(Task description): Copy out every line in the entries below that includes "computer".

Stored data

---------------

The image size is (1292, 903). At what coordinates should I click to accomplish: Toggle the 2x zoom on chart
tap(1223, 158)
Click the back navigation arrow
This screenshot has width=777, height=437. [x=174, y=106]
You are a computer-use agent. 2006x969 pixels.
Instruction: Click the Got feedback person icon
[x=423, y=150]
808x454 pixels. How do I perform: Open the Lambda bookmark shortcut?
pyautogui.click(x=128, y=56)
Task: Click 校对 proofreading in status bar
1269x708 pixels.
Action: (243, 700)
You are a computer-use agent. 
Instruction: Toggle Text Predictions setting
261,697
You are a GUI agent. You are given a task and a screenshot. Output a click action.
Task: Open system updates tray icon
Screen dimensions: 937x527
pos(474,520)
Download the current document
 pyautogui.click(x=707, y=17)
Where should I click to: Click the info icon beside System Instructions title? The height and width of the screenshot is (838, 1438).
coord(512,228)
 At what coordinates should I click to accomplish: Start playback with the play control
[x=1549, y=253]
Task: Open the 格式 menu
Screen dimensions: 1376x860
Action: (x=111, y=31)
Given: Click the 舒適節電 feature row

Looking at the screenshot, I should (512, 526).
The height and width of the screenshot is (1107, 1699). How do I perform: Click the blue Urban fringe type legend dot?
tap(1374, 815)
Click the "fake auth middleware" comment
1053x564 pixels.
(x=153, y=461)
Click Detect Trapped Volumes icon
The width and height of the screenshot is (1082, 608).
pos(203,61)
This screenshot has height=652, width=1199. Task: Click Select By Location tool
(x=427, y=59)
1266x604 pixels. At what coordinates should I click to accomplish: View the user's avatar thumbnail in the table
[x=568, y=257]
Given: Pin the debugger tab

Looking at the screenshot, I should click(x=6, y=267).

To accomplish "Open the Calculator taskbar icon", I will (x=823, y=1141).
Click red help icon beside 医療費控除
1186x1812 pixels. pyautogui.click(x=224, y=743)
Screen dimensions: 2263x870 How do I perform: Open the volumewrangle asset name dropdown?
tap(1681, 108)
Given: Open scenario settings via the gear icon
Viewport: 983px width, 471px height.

---------------

(Task result):
You are a computer-use agent. 2006x969 pixels.
You are a computer-use agent. 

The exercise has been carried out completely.